• **Your objective**: In the records below, find the line containing "Task: Click the Shopify logo" and repeat it and every line after it exactly, without pictures.

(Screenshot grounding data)
=== Section Start ===
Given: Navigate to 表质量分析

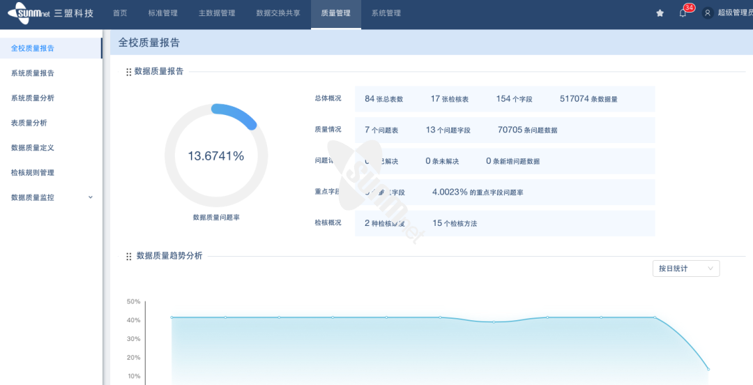Looking at the screenshot, I should tap(29, 123).
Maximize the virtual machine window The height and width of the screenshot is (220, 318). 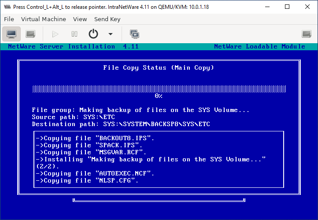point(287,7)
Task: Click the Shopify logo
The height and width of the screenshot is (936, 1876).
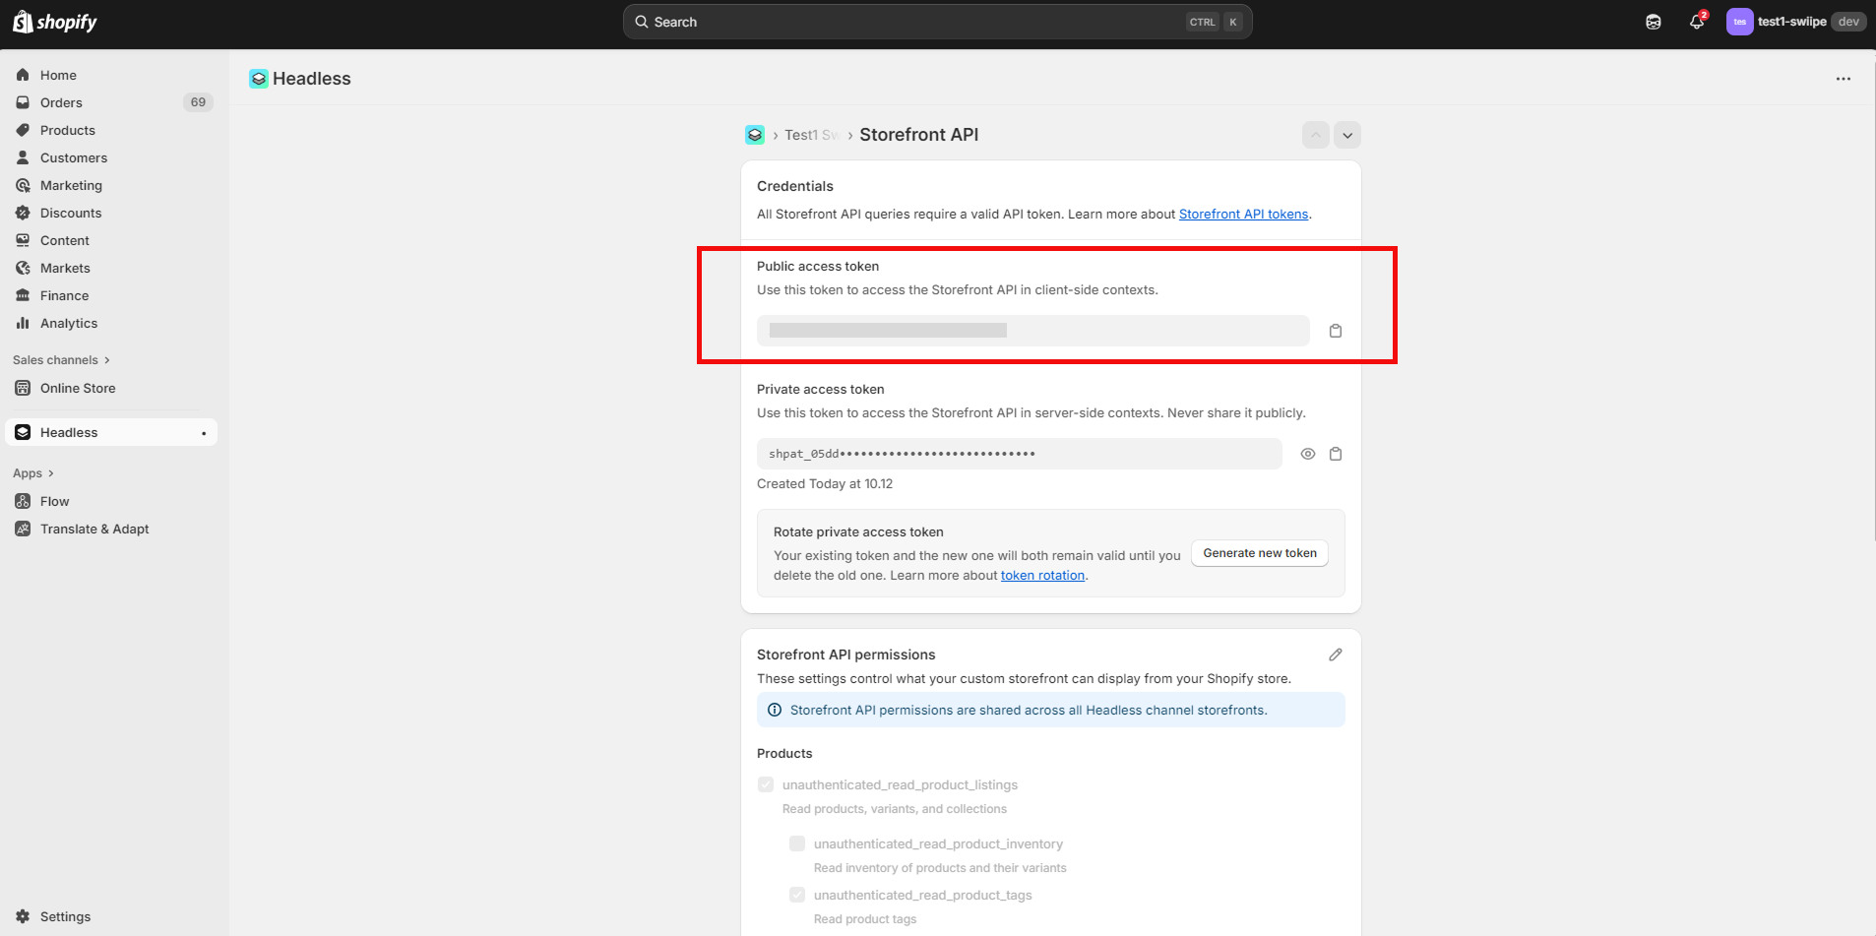Action: (x=55, y=22)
=== Section End ===
• **Response**:
Task: Click the Shopify logo
The height and width of the screenshot is (936, 1876).
Action: (x=55, y=22)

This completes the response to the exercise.